Welcome to Music 204, your introductory course on jazz. In this course we will survey the history of one of the most popular and influential genres of music in the 20th century. Although born in the United States shortly after the turn of the century, jazz quickly gained devoted followers in Europe, Asia, Africa, and elsewhere. Even in Nazi Germany and Communist Russia diehard fans collected American jazz records in defiance of national ideology and edict. Now at the turn of a new century, jazz is, more than ever, a music belonging to the whole world.
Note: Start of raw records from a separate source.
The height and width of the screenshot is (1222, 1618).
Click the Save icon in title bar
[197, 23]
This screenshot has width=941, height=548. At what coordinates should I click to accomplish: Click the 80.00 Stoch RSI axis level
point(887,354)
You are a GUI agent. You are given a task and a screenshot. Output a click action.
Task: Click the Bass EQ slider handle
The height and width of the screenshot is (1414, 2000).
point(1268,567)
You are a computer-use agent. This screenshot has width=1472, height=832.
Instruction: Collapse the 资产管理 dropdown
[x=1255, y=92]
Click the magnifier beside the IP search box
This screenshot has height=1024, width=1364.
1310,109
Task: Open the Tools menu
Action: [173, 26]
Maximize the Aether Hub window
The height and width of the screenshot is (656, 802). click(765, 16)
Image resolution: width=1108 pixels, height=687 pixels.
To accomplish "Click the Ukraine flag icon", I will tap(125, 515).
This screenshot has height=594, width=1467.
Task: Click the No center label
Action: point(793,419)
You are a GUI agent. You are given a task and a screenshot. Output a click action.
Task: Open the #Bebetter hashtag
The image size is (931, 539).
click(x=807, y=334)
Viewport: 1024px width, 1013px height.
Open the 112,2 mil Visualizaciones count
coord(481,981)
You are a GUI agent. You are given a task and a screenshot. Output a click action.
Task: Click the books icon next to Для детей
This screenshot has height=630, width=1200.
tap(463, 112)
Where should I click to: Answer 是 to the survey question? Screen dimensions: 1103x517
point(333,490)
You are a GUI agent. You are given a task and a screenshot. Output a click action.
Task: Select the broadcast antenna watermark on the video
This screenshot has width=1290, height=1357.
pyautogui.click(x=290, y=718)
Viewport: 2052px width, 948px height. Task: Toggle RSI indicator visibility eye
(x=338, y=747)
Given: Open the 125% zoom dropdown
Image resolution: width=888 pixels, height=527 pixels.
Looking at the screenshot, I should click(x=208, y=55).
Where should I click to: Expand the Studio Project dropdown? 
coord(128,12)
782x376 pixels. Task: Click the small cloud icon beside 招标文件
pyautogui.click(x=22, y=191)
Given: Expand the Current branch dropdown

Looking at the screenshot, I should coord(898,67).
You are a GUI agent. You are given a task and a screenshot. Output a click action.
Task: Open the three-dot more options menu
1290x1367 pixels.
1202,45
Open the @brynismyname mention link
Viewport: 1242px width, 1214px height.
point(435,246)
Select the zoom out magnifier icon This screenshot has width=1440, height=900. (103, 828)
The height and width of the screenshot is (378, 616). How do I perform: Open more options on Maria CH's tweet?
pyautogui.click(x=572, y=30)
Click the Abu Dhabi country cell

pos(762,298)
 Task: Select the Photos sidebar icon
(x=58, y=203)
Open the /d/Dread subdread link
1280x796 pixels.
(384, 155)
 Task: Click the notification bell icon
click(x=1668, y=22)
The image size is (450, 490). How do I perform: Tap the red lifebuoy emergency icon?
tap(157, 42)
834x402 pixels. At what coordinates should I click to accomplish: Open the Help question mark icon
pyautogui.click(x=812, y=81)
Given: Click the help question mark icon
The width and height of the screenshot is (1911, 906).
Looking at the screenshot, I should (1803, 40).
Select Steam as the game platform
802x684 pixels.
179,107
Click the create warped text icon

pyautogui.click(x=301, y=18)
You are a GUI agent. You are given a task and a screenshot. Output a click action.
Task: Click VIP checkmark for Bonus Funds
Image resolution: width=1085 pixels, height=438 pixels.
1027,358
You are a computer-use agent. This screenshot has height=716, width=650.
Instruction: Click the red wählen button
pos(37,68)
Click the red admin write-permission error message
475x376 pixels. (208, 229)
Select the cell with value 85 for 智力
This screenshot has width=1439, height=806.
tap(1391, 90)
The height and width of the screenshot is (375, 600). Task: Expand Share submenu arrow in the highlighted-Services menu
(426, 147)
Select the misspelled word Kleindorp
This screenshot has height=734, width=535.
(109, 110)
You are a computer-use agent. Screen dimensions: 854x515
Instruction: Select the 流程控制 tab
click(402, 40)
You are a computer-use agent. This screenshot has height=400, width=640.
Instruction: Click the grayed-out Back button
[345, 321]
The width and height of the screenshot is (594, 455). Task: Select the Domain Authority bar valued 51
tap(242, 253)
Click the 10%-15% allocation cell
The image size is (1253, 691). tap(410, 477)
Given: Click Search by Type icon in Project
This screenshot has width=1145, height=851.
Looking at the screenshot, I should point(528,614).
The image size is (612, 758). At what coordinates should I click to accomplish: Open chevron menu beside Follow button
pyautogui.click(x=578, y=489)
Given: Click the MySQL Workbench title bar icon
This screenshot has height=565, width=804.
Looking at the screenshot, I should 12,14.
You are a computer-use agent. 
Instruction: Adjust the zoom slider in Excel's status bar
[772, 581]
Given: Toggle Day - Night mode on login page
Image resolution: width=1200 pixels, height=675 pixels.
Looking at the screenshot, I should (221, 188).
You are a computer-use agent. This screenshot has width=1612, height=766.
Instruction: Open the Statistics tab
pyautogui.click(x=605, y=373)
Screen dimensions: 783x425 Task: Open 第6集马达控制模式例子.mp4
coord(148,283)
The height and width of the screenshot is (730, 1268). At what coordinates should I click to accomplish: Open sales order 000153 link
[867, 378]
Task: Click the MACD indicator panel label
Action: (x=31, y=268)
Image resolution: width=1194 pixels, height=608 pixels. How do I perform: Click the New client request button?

I hope you enjoy becoming more familiar with this rich musical heritage, which the United States Congress recently pronounced “a national treasure.”


There are no prerequisites for Music 204. This is a General Education course and assumes only that you have had a fairly broad exposure to American history and popular culture, most of which you will have gained as a natural result of growing up in this country. International students may need to brush up on their United States history in the 20th century, but if they have had access to American radio and television they should be well prepared otherwise. No musical training is assumed for this course.

Course Learning Outcomes

By the end of this course you should be able to do the following:

  1. Master a basic vocabulary for describing musical events.
  2. Be able to reproduce a chronology of the most important events (including recordings) in the history of jazz.
  3. Be able to recognize important styles, pieces, and soloists, by ear.

Course Structure

There are six lessons in this course. Be sure to coordinate your study of the lessons with the textbook readings and the listening assignments. Do the Self Check questions as you go to assess your comprehension of key points. Here’s an outline of the course and the objectives for each lesson:

Lesson 1: Fundamentals of Music / Origins of Jazz (ca. 1900-1914)

Lesson 2: Early Jazz (ca. 1914-1929)

Lesson 3: Swing (ca. 1929-1945)

Preparing for Midcourse Exam

Lesson 4: Bop (ca. 1945-1960)

Lesson 5: Free Jazz to Fusion (ca. 1960-1975)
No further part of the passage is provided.